# Cluster the neighborhoods in Toronto. 

## Step1 Explore our data 

We install the libraries we will use

In [77]:
!pip install bs4
!pip install requests



In [78]:
from bs4 import BeautifulSoup
import requests
import pandas as pd

First of all we will establish contact with the Wikipedia link through our requests and BeautifulSoup libraries, after that we will extract the data from the table in lists for columns and through a for we obtain a series of values of the row

In [91]:
response = requests.get('https://en.wikipedia.org/wiki/List_of_postal_codes_of_Canada:_M')
soup = bs4.BeautifulSoup(response.text, 'html.parser')

In [92]:
table = soup.find('table',{'class':"wikitable sortable"}).tbody

In [81]:
rows = table.find_all('tr')
print(rows[0])

<tr>
<th>Postcode</th>
<th>Borough</th>
<th>Neighbourhood
</th></tr>


In [82]:
#en row[0] se encuentran los nombres de las columnas
columns = [v.text.replace('\n','') for v in rows[0].find_all('th')]
print(columns)

['Postcode', 'Borough', 'Neighbourhood']


In [83]:
df = pd.DataFrame(columns = columns)

In [84]:
for i in range(1,len(rows)):
    tds = rows[i].find_all('td')
    values = [td.text.replace('\n','') for td in tds]
    df=df.append(pd.Series(values, index = columns), ignore_index = True)
df

Unnamed: 0,Postcode,Borough,Neighbourhood
0,M1A,Not assigned,Not assigned
1,M2A,Not assigned,Not assigned
2,M3A,North York,Parkwoods
3,M4A,North York,Victoria Village
4,M5A,Downtown Toronto,Harbourfront
...,...,...,...
282,M8Z,Etobicoke,Mimico NW
283,M8Z,Etobicoke,The Queensway West
284,M8Z,Etobicoke,Royal York South West
285,M8Z,Etobicoke,South of Bloor


After obtaining the dataframe from that table, we will treat the data

We delete those boroughs not assigned

In [85]:
df = df.drop(df[df['Borough'] == 'Not assigned'].index, axis = 0)
df = df.reset_index()
df = df.drop('index', axis = 1)
df

Unnamed: 0,Postcode,Borough,Neighbourhood
0,M3A,North York,Parkwoods
1,M4A,North York,Victoria Village
2,M5A,Downtown Toronto,Harbourfront
3,M6A,North York,Lawrence Heights
4,M6A,North York,Lawrence Manor
...,...,...,...
205,M8Z,Etobicoke,Kingsway Park South West
206,M8Z,Etobicoke,Mimico NW
207,M8Z,Etobicoke,The Queensway West
208,M8Z,Etobicoke,Royal York South West


We join the same data with postcode and drop duplicates

In [86]:
df["Neighbourhood"] = df.groupby("Postcode")["Neighbourhood"].transform(lambda x: ', '.join(x))
df = df.drop_duplicates()
df

Unnamed: 0,Postcode,Borough,Neighbourhood
0,M3A,North York,Parkwoods
1,M4A,North York,Victoria Village
2,M5A,Downtown Toronto,Harbourfront
3,M6A,North York,"Lawrence Heights, Lawrence Manor"
5,M7A,Downtown Toronto,Queen's Park
...,...,...,...
192,M8X,Etobicoke,"The Kingsway, Montgomery Road, Old Mill North"
195,M4Y,Downtown Toronto,Church and Wellesley
196,M7Y,East Toronto,Business Reply Mail Processing Centre 969 Eastern
197,M8Y,Etobicoke,"Humber Bay, King's Mill Park, Kingsway Park So..."

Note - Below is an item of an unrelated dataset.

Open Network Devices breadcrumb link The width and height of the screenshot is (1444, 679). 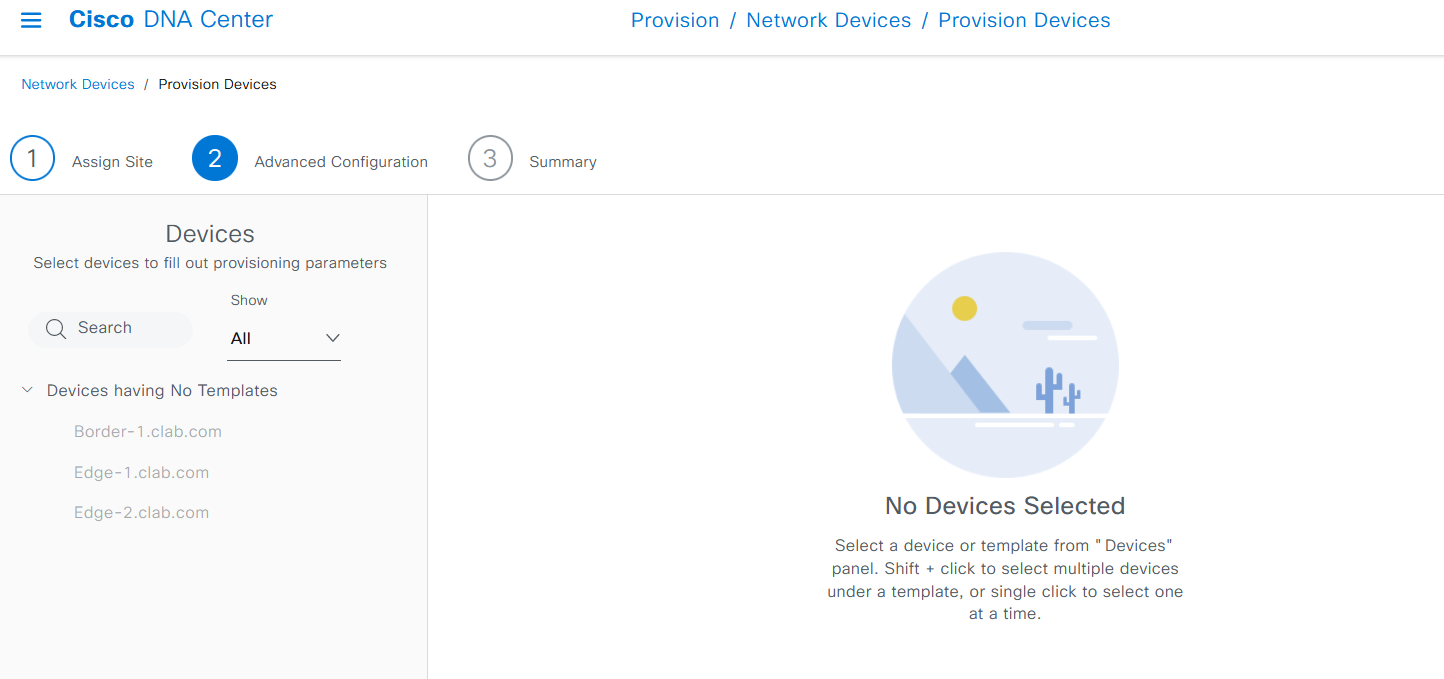point(78,84)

By last the neighbourhood not assigned is changed by your borough name

In [87]:
df['Neighbourhood'].replace('Not assigned',df['Borough'],inplace = True)
df.head()

Unnamed: 0,Postcode,Borough,Neighbourhood
0,M3A,North York,Parkwoods
1,M4A,North York,Victoria Village
2,M5A,Downtown Toronto,Harbourfront
3,M6A,North York,"Lawrence Heights, Lawrence Manor"
5,M7A,Downtown Toronto,Queen's Park


Shape of our dataframe

In [89]:
df.shape

(103, 3)